パソコン出荷台数が1100万台を突破--。電子情報技術産業協会(JEITA,http://www.jeita.or.jp/)が2月5日に発表した,国内における2000年1~12月のパソコン出荷台数は,対前年比25%増の高い伸びを示し,1155万4000台になった。「インターネットと電子メールが普及し,一般消費者がパソコンを購入する機会が増えた。一般消費者が購入したパソコンの台数は,昨年よりも50%弱増加した」と,JEITAのパーソナルコンピュータ事業委員会副委員長を務める日立製作所の木村政孝氏は分析する。一方で,企業向けは不調で前年比約10%の伸びにとどまった。「2000年問題によるパソコンの買い控えが響いた」(木村副委員長)。

 パソコンの年間出荷台数が1000万台を超えるのは,JEITAの前身の日本電子工業振興協会(JEIDA)時代を通じて初めて。ただし,JEITAの調査結果は,同協会に加盟するメーカー17社の申告値を合計したもの。コンパックコンピュータやデルコンピュータ,ソーテックなどの非加盟メーカーの実績は含まれておらず,「全市場に対する補足率は90%程度」とされている。民間調査機関のほとんどは,「国内のパソコン出荷台数は,1999年実績で1000万台を超えた」と推測していた。

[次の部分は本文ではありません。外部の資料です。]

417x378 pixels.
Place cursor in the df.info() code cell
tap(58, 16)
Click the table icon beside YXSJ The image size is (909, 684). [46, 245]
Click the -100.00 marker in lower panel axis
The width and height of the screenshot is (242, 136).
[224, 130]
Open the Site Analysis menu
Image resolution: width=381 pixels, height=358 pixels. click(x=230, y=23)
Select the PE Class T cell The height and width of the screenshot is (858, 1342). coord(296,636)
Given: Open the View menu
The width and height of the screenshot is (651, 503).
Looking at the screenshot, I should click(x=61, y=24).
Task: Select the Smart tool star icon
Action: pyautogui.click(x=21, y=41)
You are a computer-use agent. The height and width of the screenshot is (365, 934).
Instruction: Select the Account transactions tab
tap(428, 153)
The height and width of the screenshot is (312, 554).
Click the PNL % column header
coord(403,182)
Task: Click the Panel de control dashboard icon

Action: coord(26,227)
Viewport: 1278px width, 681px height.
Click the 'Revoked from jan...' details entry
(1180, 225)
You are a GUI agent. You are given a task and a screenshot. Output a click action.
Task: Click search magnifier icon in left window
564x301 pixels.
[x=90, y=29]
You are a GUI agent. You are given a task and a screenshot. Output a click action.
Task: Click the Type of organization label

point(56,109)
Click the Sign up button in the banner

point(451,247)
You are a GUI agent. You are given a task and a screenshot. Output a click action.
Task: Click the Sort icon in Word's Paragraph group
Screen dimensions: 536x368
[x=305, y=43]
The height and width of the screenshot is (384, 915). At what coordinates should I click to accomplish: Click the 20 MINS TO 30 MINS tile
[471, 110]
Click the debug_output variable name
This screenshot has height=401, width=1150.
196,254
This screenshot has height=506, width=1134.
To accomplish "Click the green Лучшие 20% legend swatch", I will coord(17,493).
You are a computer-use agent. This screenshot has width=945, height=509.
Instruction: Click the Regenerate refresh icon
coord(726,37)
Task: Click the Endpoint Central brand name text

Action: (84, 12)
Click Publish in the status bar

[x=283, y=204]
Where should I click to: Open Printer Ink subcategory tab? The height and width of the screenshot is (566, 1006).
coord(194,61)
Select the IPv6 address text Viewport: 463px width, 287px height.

 JEITAが発表した出荷台数の内訳をみると,デスクトップ・パソコンが578万7000台,ポータブル・パソコン(ノート・パソコンとほぼ同義)が576万7000台とほぼ同数だった。ポータブル・パソコンは前年比33%増の伸びを示し,同19%だったデスクトップ・パソコンに並んだ。

 ポータブル・パソコンの出荷台数が伸びた理由として,JEITAは,液晶ディスプレイのコスト・ダウンによって,ポータブル・パソコンの価格が全体的に下がったことを挙げる。2000年第3四半期(10~12月)におけるポータブル・パソコンの平均価格は,第2四半期(7~9月)よりも11%低下して18万8000円となった。

 JEITAは,2000年4月から2001年3月までの2000年度のパソコン出荷台数は,最終的に1200万台(前年度比21%増)になると見積もる。さらに2001年度は1360万台という強気の予想をする。「今後も一般消費者向けを中心に,パソコンの需要は伸びる。企業向けも,中堅中小企業のニーズが今後高まる」(JEITAの木村氏)と読む。米国パソコン市場の減速傾向が鮮明になってきたなか,国内市場がどこまで踏ん張れるかが注目される。